(Beginning of Records for this exercise)
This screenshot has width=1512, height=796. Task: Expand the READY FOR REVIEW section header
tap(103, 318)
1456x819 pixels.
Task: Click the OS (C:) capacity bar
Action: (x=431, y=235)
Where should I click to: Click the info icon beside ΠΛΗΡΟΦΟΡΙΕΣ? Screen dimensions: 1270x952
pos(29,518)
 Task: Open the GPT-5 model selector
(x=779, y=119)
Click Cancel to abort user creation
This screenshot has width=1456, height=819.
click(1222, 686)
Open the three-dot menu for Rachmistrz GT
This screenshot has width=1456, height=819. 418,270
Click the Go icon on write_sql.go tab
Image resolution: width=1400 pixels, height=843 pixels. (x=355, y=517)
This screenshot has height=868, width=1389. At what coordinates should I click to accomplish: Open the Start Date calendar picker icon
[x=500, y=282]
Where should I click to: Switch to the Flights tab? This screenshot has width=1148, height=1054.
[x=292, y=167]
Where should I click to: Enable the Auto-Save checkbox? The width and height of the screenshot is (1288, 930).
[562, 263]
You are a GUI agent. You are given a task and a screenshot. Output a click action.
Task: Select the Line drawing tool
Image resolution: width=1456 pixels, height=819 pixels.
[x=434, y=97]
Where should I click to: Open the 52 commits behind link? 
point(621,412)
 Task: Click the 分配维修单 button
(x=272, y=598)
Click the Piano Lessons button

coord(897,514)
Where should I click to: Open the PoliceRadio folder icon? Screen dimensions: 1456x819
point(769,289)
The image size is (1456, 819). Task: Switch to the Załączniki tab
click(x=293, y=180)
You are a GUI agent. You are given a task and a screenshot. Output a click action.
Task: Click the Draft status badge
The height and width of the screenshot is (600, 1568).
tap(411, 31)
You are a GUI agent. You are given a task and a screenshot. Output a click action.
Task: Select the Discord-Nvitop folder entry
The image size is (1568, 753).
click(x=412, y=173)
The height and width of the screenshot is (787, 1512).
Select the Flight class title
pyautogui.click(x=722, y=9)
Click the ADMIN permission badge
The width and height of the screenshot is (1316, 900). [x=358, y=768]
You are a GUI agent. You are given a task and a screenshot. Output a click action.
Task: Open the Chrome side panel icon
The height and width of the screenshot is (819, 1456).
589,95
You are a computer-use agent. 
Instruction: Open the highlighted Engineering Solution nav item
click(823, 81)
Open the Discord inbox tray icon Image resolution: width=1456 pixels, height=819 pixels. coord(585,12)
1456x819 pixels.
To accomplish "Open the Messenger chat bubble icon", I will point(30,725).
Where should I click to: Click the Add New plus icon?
(End of Records for this exercise)
Task description> Reproduce every line of the data so that nothing differs from the original.

Solution to the problem>
This screenshot has width=1512, height=796. Task: Expand the READY FOR REVIEW section header
tap(103, 318)
1456x819 pixels.
Task: Click the OS (C:) capacity bar
Action: (x=431, y=235)
Where should I click to: Click the info icon beside ΠΛΗΡΟΦΟΡΙΕΣ? Screen dimensions: 1270x952
pos(29,518)
 Task: Open the GPT-5 model selector
(x=779, y=119)
Click Cancel to abort user creation
This screenshot has width=1456, height=819.
click(1222, 686)
Open the three-dot menu for Rachmistrz GT
This screenshot has width=1456, height=819. 418,270
Click the Go icon on write_sql.go tab
Image resolution: width=1400 pixels, height=843 pixels. (x=355, y=517)
This screenshot has height=868, width=1389. At what coordinates should I click to accomplish: Open the Start Date calendar picker icon
[x=500, y=282]
Where should I click to: Switch to the Flights tab? This screenshot has width=1148, height=1054.
[x=292, y=167]
Where should I click to: Enable the Auto-Save checkbox? The width and height of the screenshot is (1288, 930).
[562, 263]
You are a GUI agent. You are given a task and a screenshot. Output a click action.
Task: Select the Line drawing tool
Image resolution: width=1456 pixels, height=819 pixels.
[x=434, y=97]
Where should I click to: Open the 52 commits behind link? 
point(621,412)
 Task: Click the 分配维修单 button
(x=272, y=598)
Click the Piano Lessons button

coord(897,514)
Where should I click to: Open the PoliceRadio folder icon? Screen dimensions: 1456x819
point(769,289)
The image size is (1456, 819). Task: Switch to the Załączniki tab
click(x=293, y=180)
You are a GUI agent. You are given a task and a screenshot. Output a click action.
Task: Click the Draft status badge
The height and width of the screenshot is (600, 1568).
tap(411, 31)
You are a GUI agent. You are given a task and a screenshot. Output a click action.
Task: Select the Discord-Nvitop folder entry
The image size is (1568, 753).
click(x=412, y=173)
The height and width of the screenshot is (787, 1512).
Select the Flight class title
pyautogui.click(x=722, y=9)
Click the ADMIN permission badge
The width and height of the screenshot is (1316, 900). [x=358, y=768]
You are a GUI agent. You are given a task and a screenshot. Output a click action.
Task: Open the Chrome side panel icon
The height and width of the screenshot is (819, 1456).
589,95
You are a computer-use agent. 
Instruction: Open the highlighted Engineering Solution nav item
click(823, 81)
Open the Discord inbox tray icon Image resolution: width=1456 pixels, height=819 pixels. coord(585,12)
1456x819 pixels.
To accomplish "Open the Messenger chat bubble icon", I will point(30,725).
Where should I click to: Click the Add New plus icon?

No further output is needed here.